### EXERCISE PROMPT
Copy out exactly the stretch of the listing below that begins at the line containing "Click the Next" and ends at the line containing "Instruction: Click the", and copy nothing outside it.

### AVAILABLE RECORDS
☆ ☆ ☆ ☆ ☆ ☆ ☆

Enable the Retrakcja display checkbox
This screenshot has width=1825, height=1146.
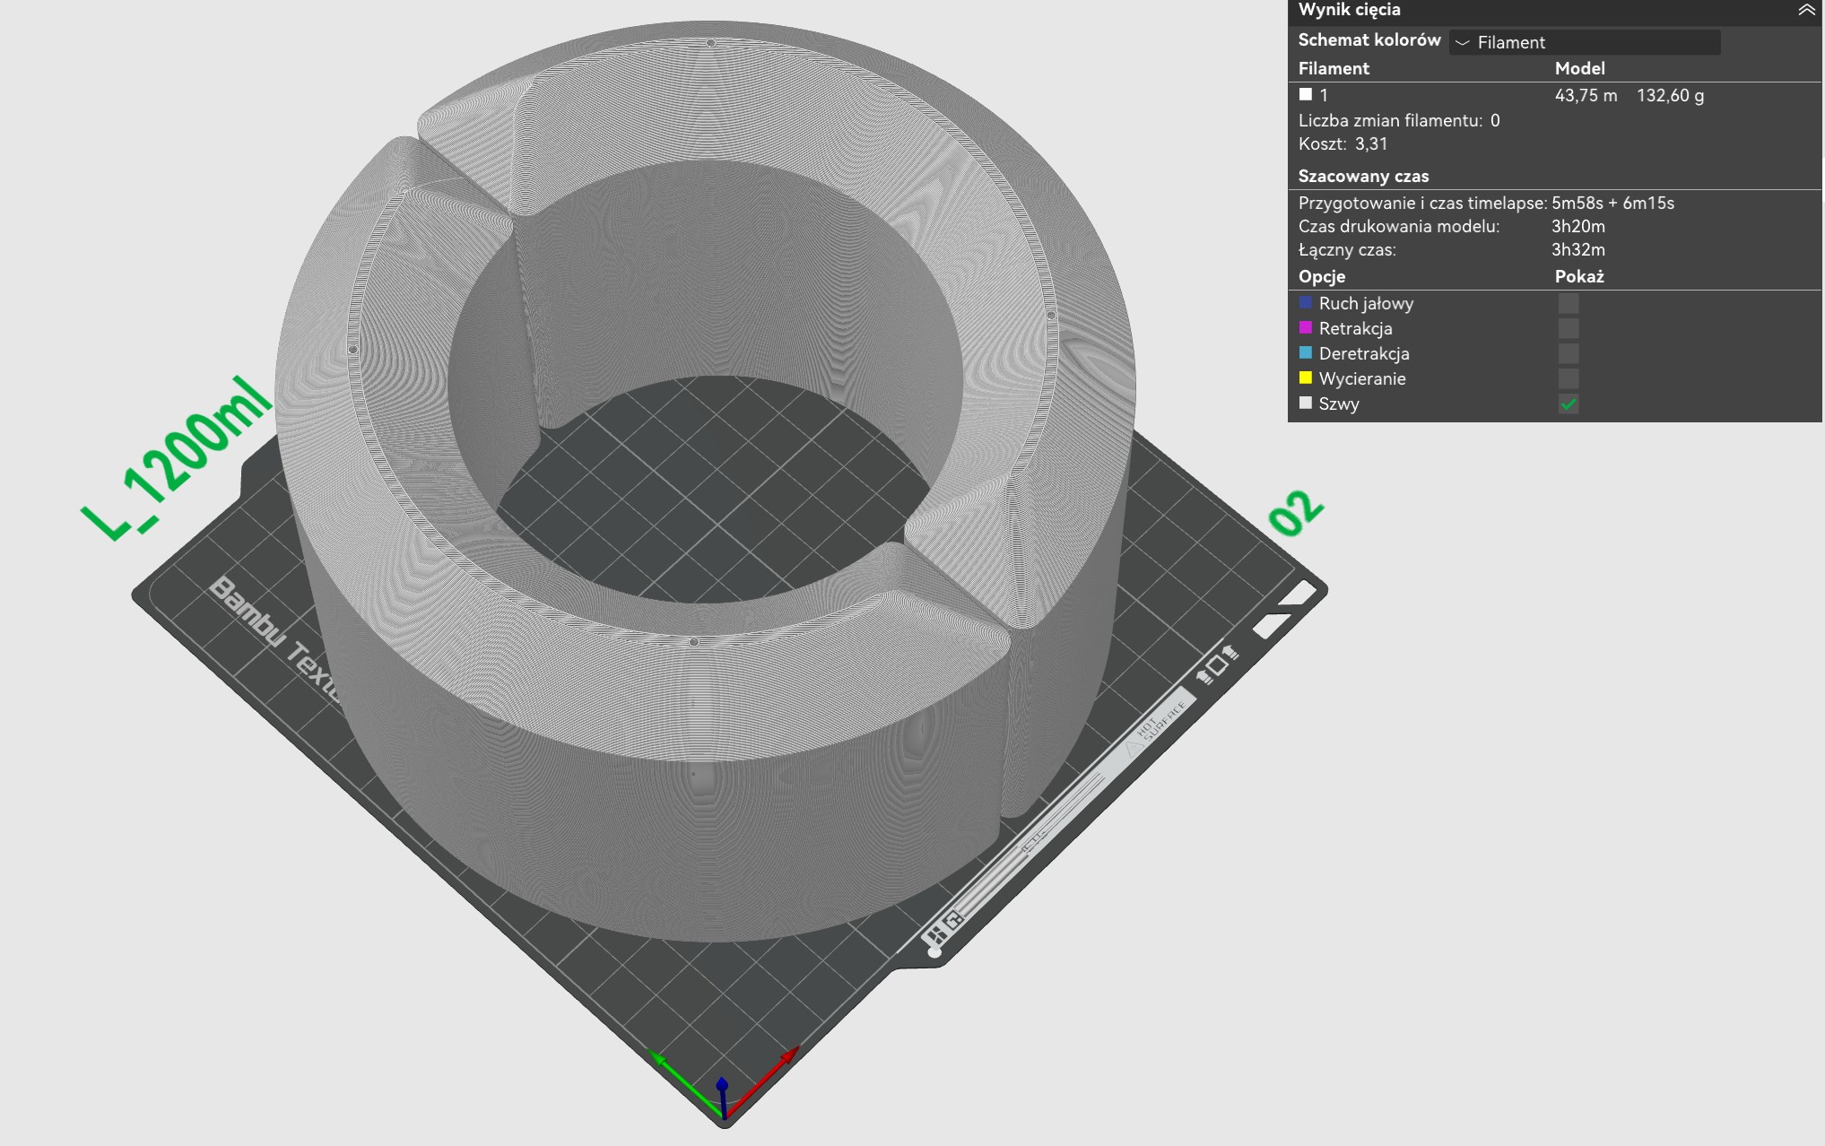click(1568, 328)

☆ ☆ ☆ ☆ ☆ ☆ ☆

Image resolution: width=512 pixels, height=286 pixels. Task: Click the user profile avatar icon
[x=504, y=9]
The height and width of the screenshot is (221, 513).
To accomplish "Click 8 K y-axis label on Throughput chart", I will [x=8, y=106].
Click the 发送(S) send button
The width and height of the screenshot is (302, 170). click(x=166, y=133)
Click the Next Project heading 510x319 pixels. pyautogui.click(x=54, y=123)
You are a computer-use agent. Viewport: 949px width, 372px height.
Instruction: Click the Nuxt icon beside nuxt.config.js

☆ ☆ ☆ ☆ ☆ ☆ ☆

### SOLUTION FOR THIS EXERCISE
Click the Next Project heading 510x319 pixels. pyautogui.click(x=54, y=123)
You are a computer-use agent. Viewport: 949px width, 372px height.
Instruction: Click the Nuxt icon beside nuxt.config.js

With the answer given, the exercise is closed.